───── VORGEGEBENER TEXT ─────
Aber genau darin liegt die Stärke des Zwibelprinzips. Der modulare Aufbau lässt ein schnelles Adaptieren von äusserlichen und befindlichen Zuständen zu. Strahlt die Sonne und bleibt es windstill? Dann bleibt der Wetterschutz vorneweg. Sinken die Temperaturen ins Bodenlose? Dann wird die zweite Schicht mit mehr Isolation ausgestattet. Regnet es an einem warmen Sommertag? Dann reicht die Regenjacke über dem Funktionsshirt – oder die Softshell bei Wind.
Das Zwiebelprinzip bedarf demnach einigen persönlichen Tests. Es ist sinnvoll, herauszufinden, welche Materialien für den eigenen Komfort am besten sind. Darüber hinaus spielen Präferenzen wie Gewicht, Packmass oder Einsatzmöglichkeiten für unterschiedliche Bergsportarten eine Rolle. Die Überlegung, wann man draussen unterwegs ist, schränkt die grosse Auswahl an Kombinationsmöglichkeiten bereits ein.
───── DATENZEILEN ─────
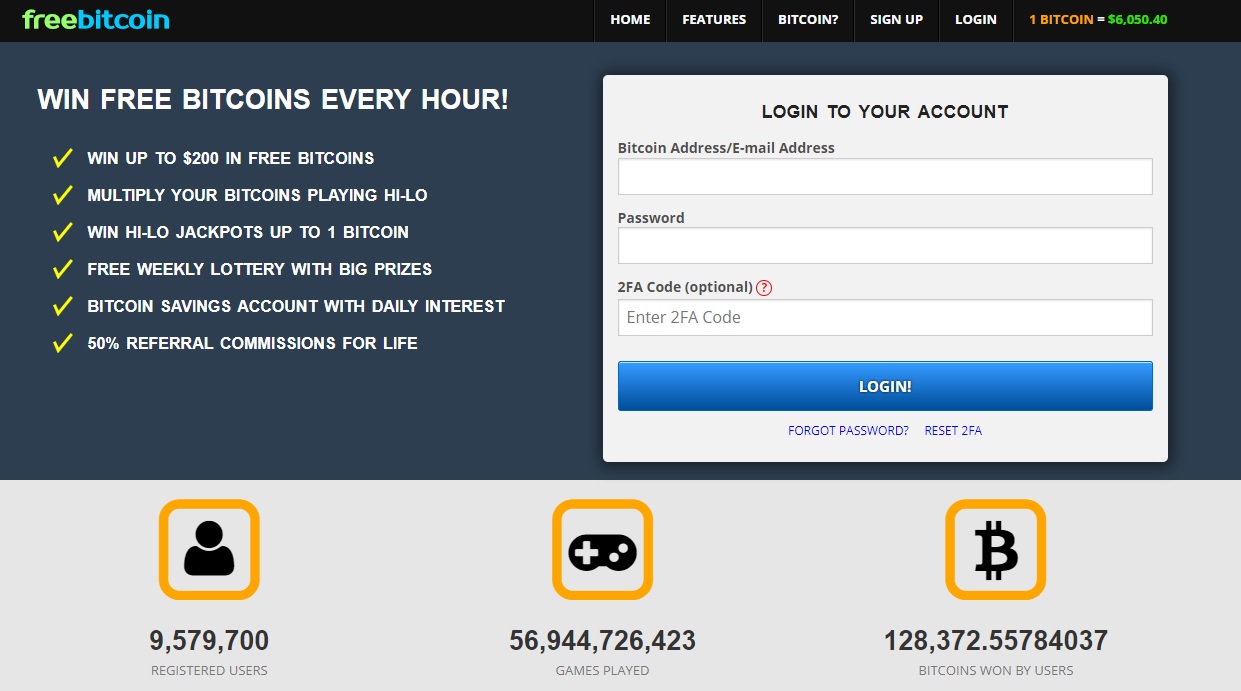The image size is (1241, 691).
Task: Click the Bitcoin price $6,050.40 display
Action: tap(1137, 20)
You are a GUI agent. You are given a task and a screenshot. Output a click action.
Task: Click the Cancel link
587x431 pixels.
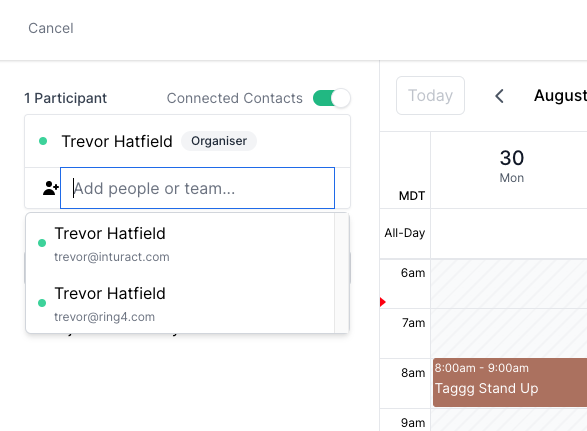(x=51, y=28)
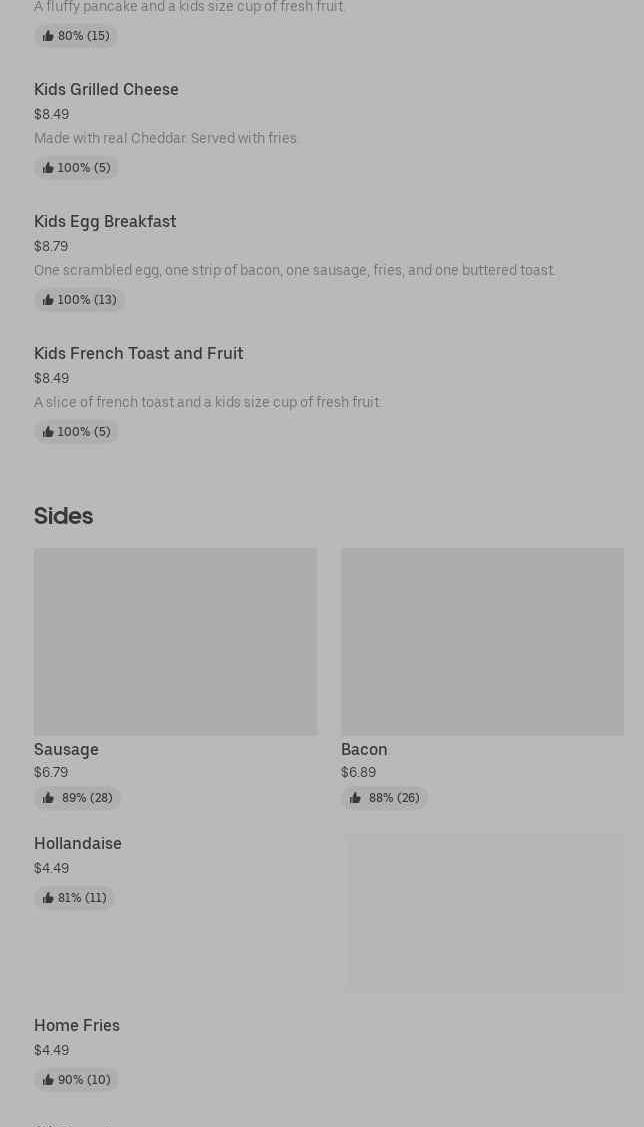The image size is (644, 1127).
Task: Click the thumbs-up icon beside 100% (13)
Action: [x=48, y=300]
─────
AUFGABENZIEL
Geben Sie den Text zum Zwiebelprinzip vollständig und Wort für Wort wieder.

VOLLSTÄNDIGE LÖSUNG
Aber genau darin liegt die Stärke des Zwibelprinzips. Der modulare Aufbau lässt ein schnelles Adaptieren von äusserlichen und befindlichen Zuständen zu. Strahlt die Sonne und bleibt es windstill? Dann bleibt der Wetterschutz vorneweg. Sinken die Temperaturen ins Bodenlose? Dann wird die zweite Schicht mit mehr Isolation ausgestattet. Regnet es an einem warmen Sommertag? Dann reicht die Regenjacke über dem Funktionsshirt – oder die Softshell bei Wind.
Das Zwiebelprinzip bedarf demnach einigen persönlichen Tests. Es ist sinnvoll, herauszufinden, welche Materialien für den eigenen Komfort am besten sind. Darüber hinaus spielen Präferenzen wie Gewicht, Packmass oder Einsatzmöglichkeiten für unterschiedliche Bergsportarten eine Rolle. Die Überlegung, wann man draussen unterwegs ist, schränkt die grosse Auswahl an Kombinationsmöglichkeiten bereits ein.